CAB is an ARV drug, administered orally or intramuscularly, which is inactivated in the body by direct glucuronidation, by UGT1A1 and UGT1A9. CAB is a Biopharmaceutics Classification System class II drug, with incomplete oral bioavailability [1,2].
PBPK modeling allows the integration of age-dependent anatomy, physiology, and enzyme ontogeny together with MAP release kinetics and CAB disposition.
Objectives: The aim of this analysis was to support CAB MAP design and dosage to achieve therapeutic target concentrations in plasma for HIV-positive pediatrics from neonates to adolescents.
Methods: A stepwise approach was used to develop CAB PBPK model using PK-Sim® (v9) : 1- development of a model describing the disposition in adults, 2- scaling of the model to pediatrics, 3- simulation of plasma concentrations in pediatrics after administration of CAB with MAPs, and finally 4- determination of patch sizes and weight-based dosages for HIV positive pediatrics to achieve therapeutic target concentrations.
Physicochemical properties, in vitro data, and clinical observations were used to inform the CAB PBPK model in terms of absorption, distribution, and elimination. The elimination of CAB was attributed to UGT1A1 and UGT1A9 metabolism. Ontogeny and expression of UGT1A1 and UGT1A9 were obtained from the RT-PCR database available in PK-Sim®.
Simulations with virtual populations were performed for all external datasets used for model development and qualification. Model performance was evaluated by comparing simulated with observed PK profiles and parameters.
The final CAB PBPK model was applied to simulate plasma concentrations in pediatric populations, from neonates to adolescents, after administration of CAB MAPs. Systemic drug input, i.e., drug release from MAPs and absorption from the administration site, was described with zero-order kinetics. The simulations were performed using populations consisting of 200 virtual children for each weight group (3 to <6 kg, 6 to <10 kg, 10 to <14 kg, 14 to <20 kg, 20 to <25kg, 25 to <35 kg and >=35 kg). The creation of the different pediatric populations was performed by adopting age-dependent changes in anatomy, physiology, and enzyme ontogeny. MAPs dosing regimens were established for a dosing interval of 1 month to achieve therapeutic target concentrations for 90% of the pediatric population in each weight group.

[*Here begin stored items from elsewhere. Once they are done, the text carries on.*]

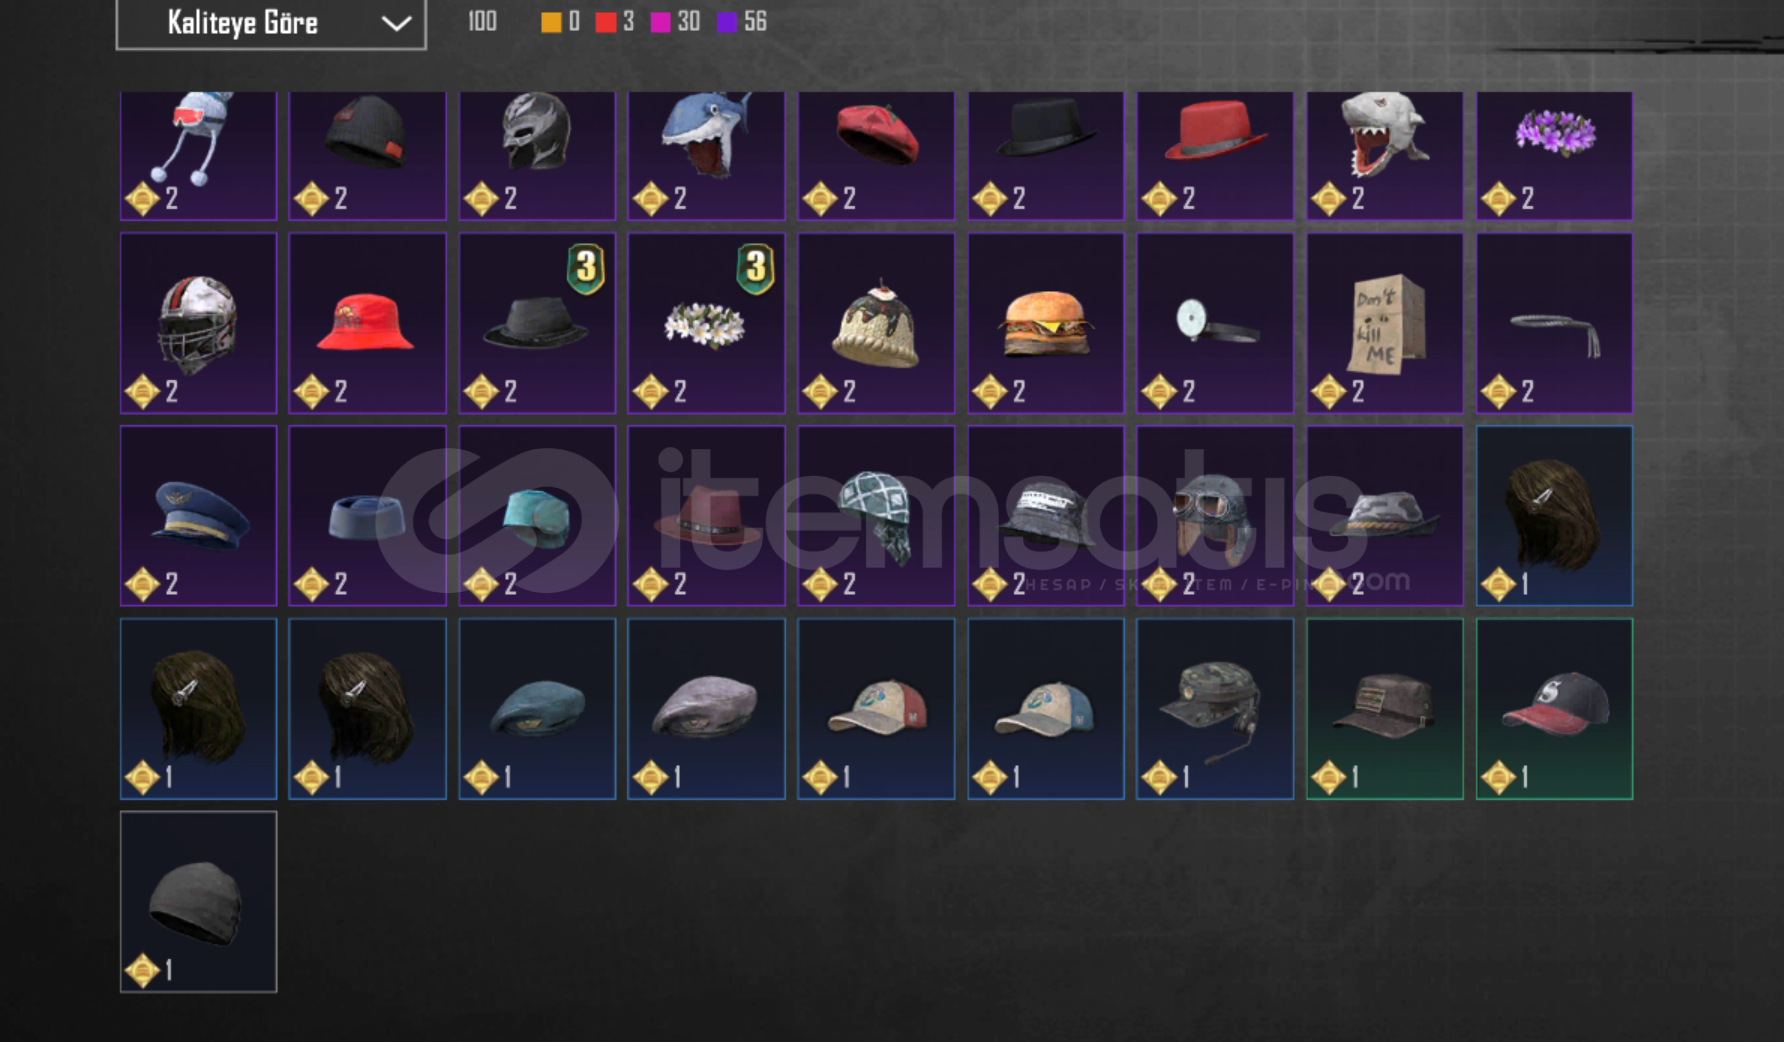This screenshot has height=1042, width=1784.
Task: Open the Kaliteye Göre sort dropdown
Action: pyautogui.click(x=271, y=23)
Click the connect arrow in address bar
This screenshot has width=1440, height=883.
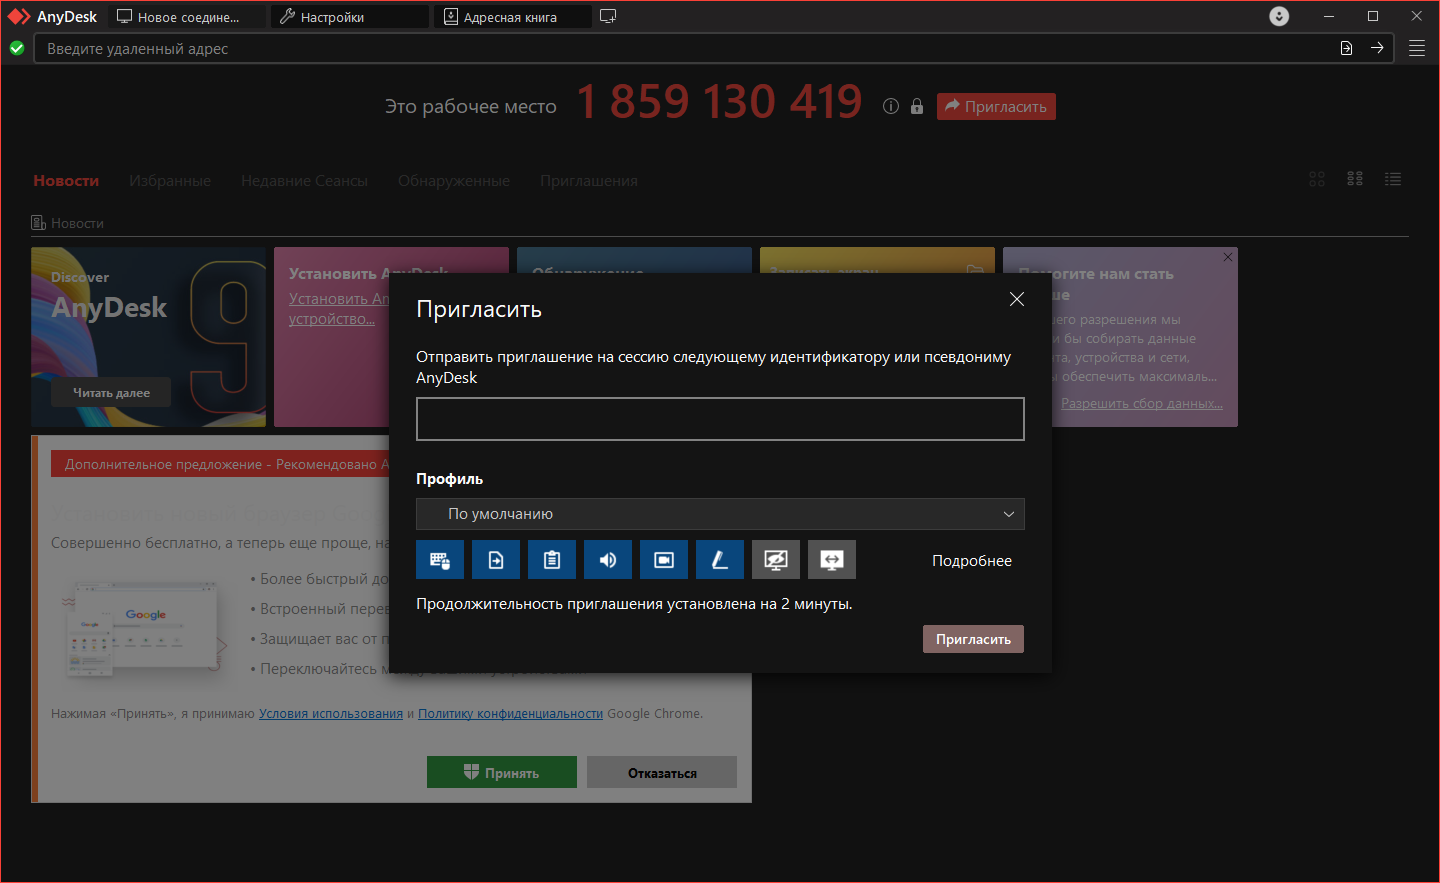pyautogui.click(x=1377, y=48)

The therapeutic target was total plasma trough concentration (Ctrough) > 4 x protein adjusted IC90, which corresponds to 664 ng/ml [4,5]. The patch sizes were calculated based on the estimated effective dose needed to achieve the therapeutic target, and the drug delivered into porcine skin from prototype MAPs.
A PBPK model of CAB was established that could describe the available clinical data in adults.
Metabolism was modeled to occur via UGT1A1 and UGT1A9, where the in vitro measured capacity of recombinant UGT1A1 and UGT1A9 to metabolize CAB was used to inform the model on the fraction metabolized by each enzyme. In addition, observed clinical data after multiple dosing suggested autoinhibition of metabolizing enzyme, thus this mechanism was included in the final PBPK model.
Comparison of simulated and observed PK parameters for the model qualification data set demonstrated acceptable performance of the model as simulated-to-observed absolute average fold error was 1.23 for Cmax and 1.08 for AUC.
The PBPK model was used to estimate MAP sizes for pediatric populations in different weight bands by adopting age-dependent changes in anatomy, physiology, and enzyme ontogeny. The estimated sizes of the drug-loaded area of the MAP ranged from 14 to 88 cm2, under the assumption that the drug release follows zero-order kinetics.
Conclusions: A PBPK model was developed and qualified for CAB with the aim to estimate the patch size for monthly therapeutic delivery to HIV-positive children. Reducing the estimated patch sizes by shifting to weekly administration may be necessary for acceptability and manufacturing feasibility for most pediatric age groups, except for neonates.